Tell the truth: Have you lied to a salesclerk or service provider lately? Maybe you blamed a restaurant for messing up your reservation, though you suspect
you probably provided the wrong date over the phone.
Or, after missing a deadline to return a piece of merchandise, you might have tried to win a clerk’s sympathy—and leniency—by referring to a family emergency that never really happened.
At some point or another, most people resort to little white lies—or even big ones—when negotiating for what they want from an organization. Such lies are especially tempting in negotiations with someone we don’t expect to meet again. We worry less about inconveniencing people we don’t know than those we do, and we also have less concern about damaging our reputation in a onetime encounter.
Such lies may seem benign, but they impose actual harm, ranging from a minor inconvenience to a significant financial cost. How can you more closely align your negotiating behavior with your sense of ethics?
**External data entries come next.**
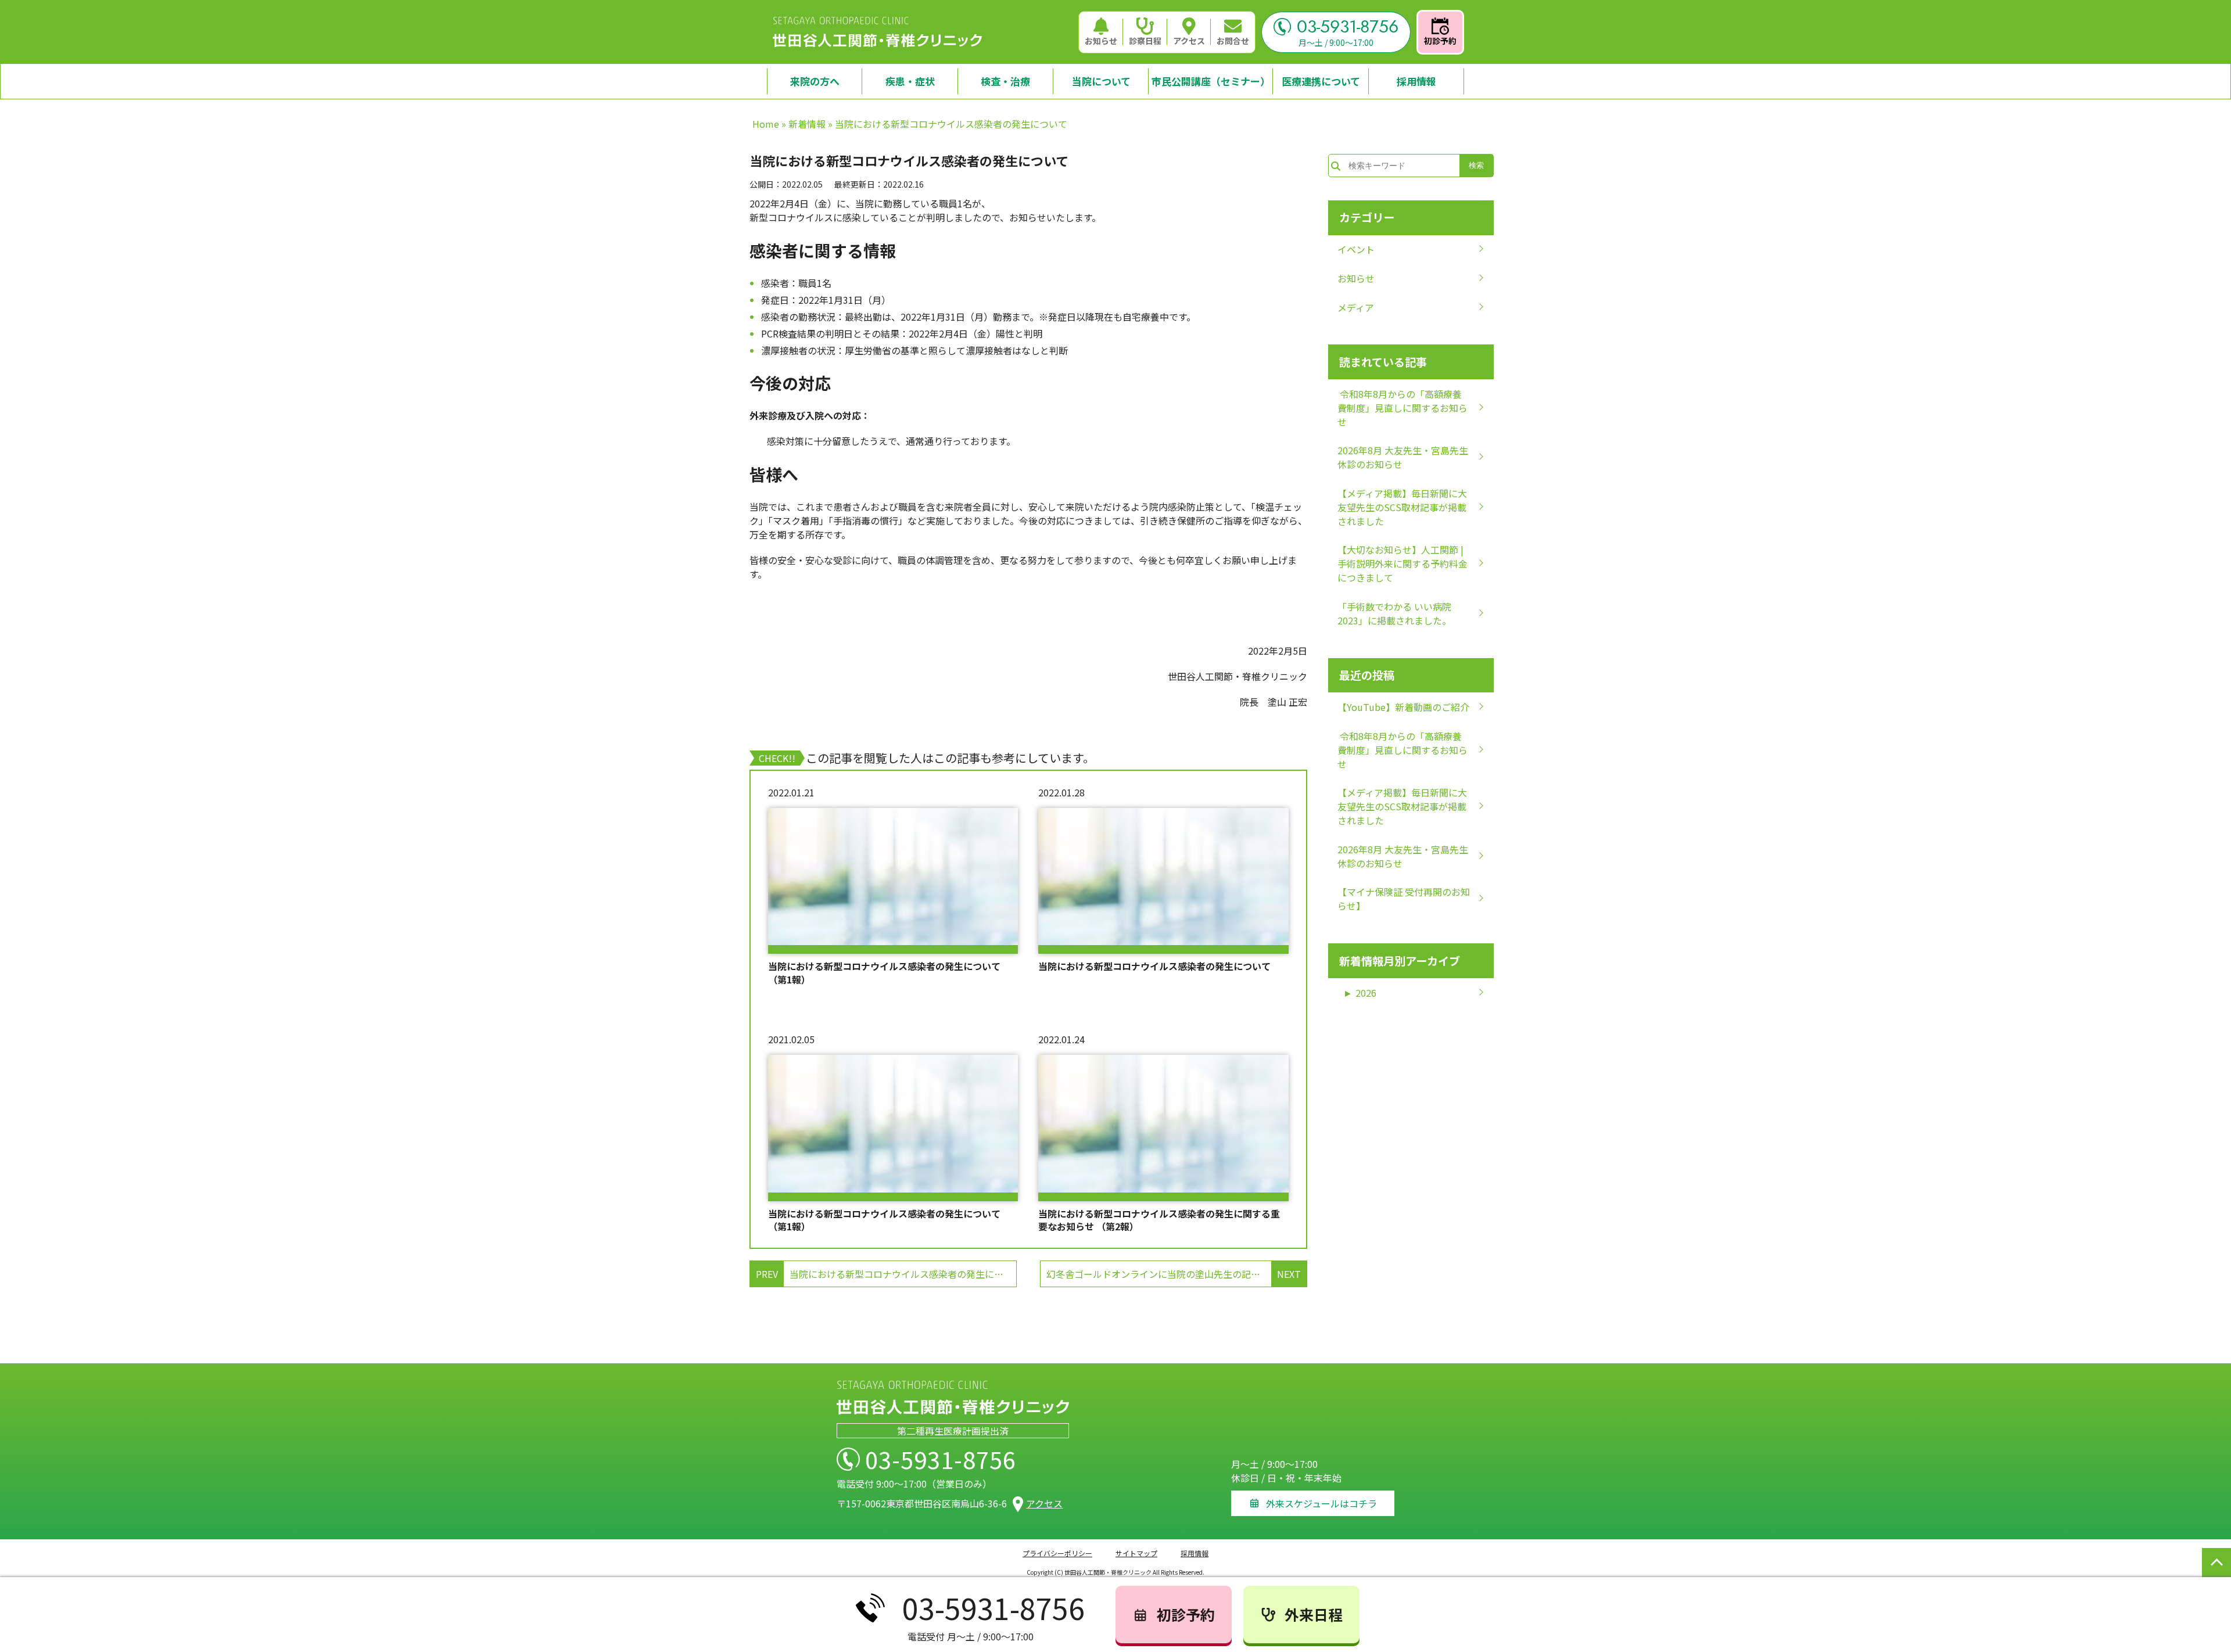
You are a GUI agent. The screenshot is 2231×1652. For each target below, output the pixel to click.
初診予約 (1440, 40)
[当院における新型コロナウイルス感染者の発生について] (1163, 881)
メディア (1355, 307)
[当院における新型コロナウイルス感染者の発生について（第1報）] (893, 881)
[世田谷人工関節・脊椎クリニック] (877, 32)
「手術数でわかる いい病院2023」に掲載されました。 (1394, 613)
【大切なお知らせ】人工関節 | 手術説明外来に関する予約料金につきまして (1402, 563)
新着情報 (807, 124)
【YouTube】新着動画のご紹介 (1403, 707)
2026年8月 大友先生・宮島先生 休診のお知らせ (1402, 457)
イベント (1356, 249)
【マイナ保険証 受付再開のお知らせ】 (1403, 899)
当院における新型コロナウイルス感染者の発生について (1154, 966)
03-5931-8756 (1347, 26)
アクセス (1189, 40)
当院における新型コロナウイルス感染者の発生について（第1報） (884, 973)
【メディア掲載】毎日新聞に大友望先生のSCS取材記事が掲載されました (1402, 507)
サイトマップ (1136, 1553)
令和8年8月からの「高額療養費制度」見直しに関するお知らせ (1402, 408)
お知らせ (1101, 40)
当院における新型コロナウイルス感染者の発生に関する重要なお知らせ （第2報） (1159, 1220)
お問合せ (1233, 40)
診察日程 (1145, 40)
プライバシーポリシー (1057, 1553)
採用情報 (1194, 1553)
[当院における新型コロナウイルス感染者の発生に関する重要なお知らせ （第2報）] (1163, 1128)
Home (765, 124)
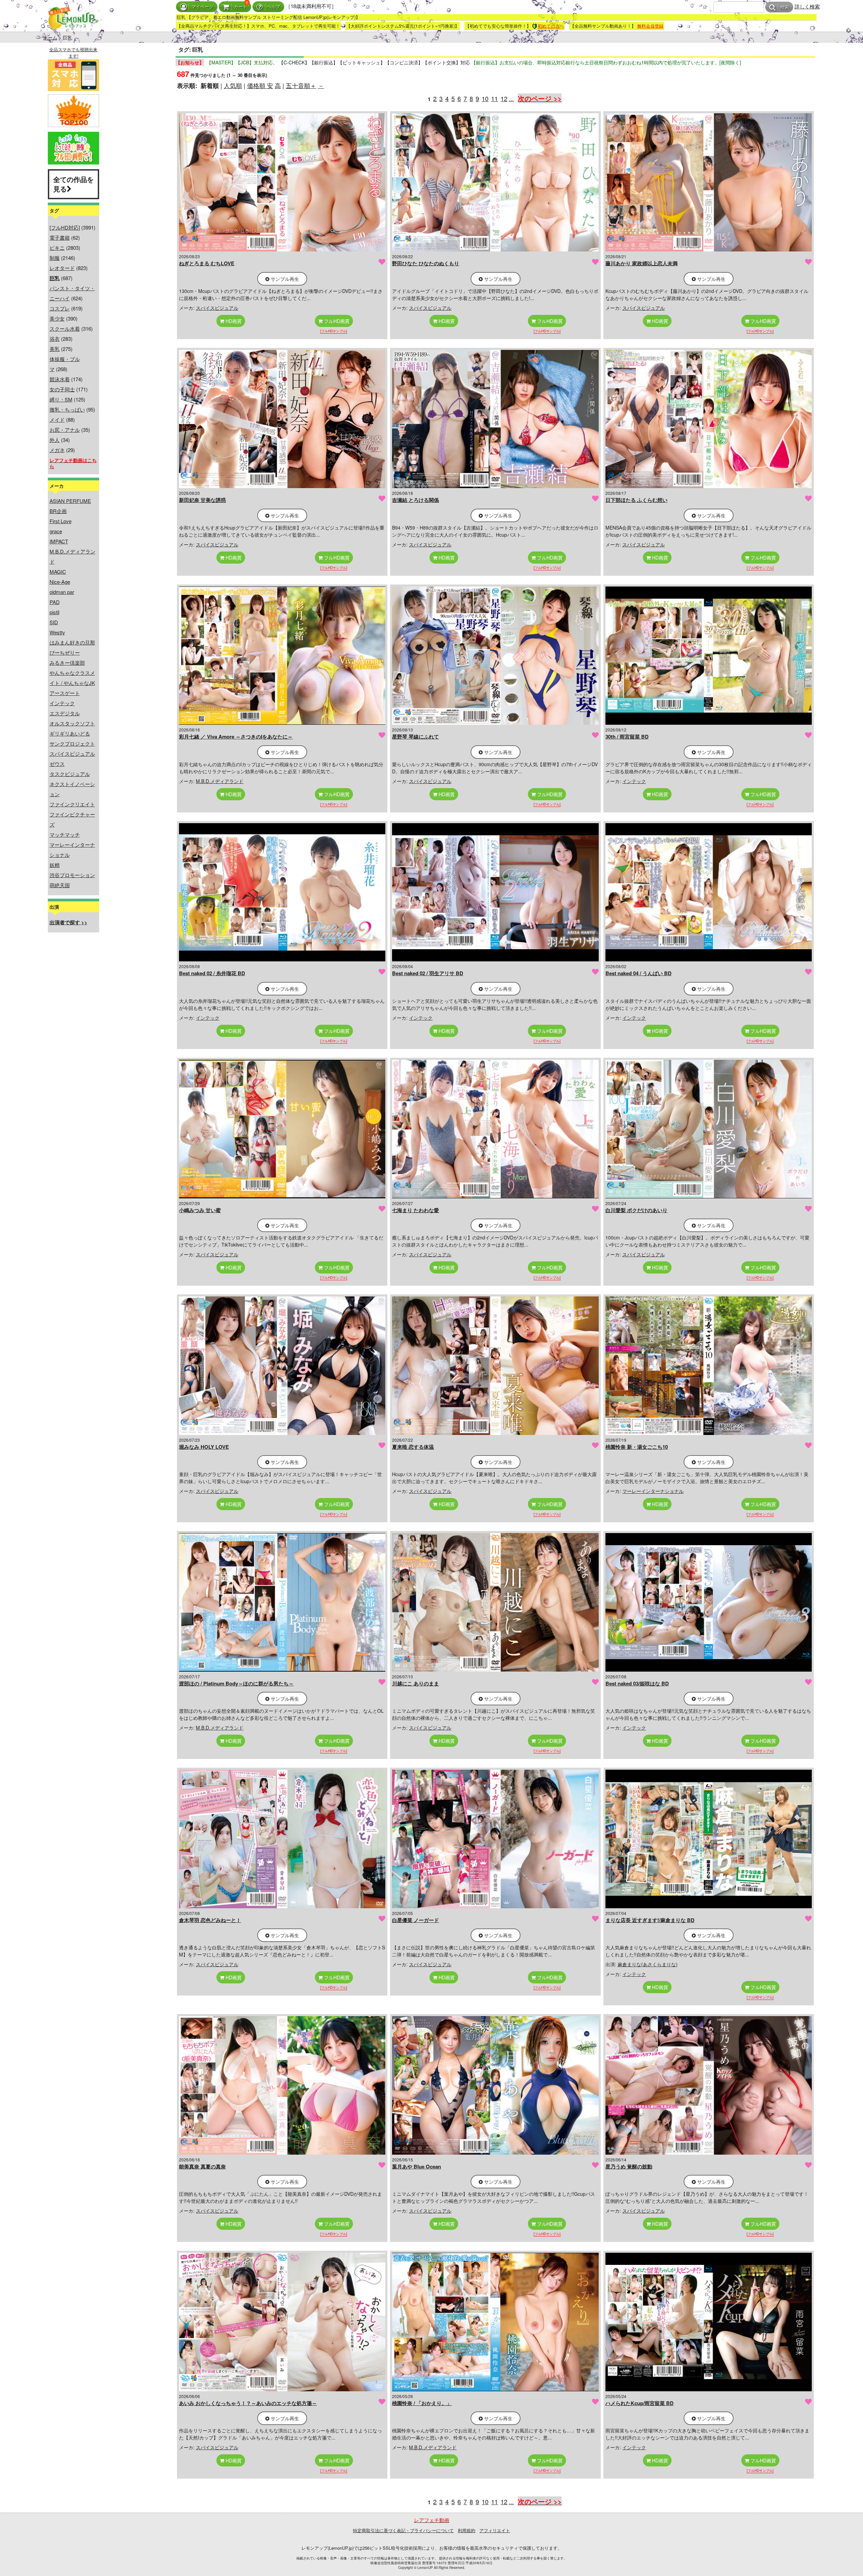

In a negotiation, our snap judgments are likely to be more biased and less ethical than our more reasoned thought processes, write Harvard Business School professor Max H. Bazerman and Notre Dame University professor Ann E. Tenbrunsel in their book Blind Spots: Why We Fail to Do What’s Right and What to Do about It (Princeton University Press, 2011).
So, when possible, take time to think through how you will approach a pending negotiation over an item or a service, including how you will respond if the other party isn’t swayed by your arguments. With a little advance planning, you should be able to come up with a negotiating strategy that is both ethical and persuasive.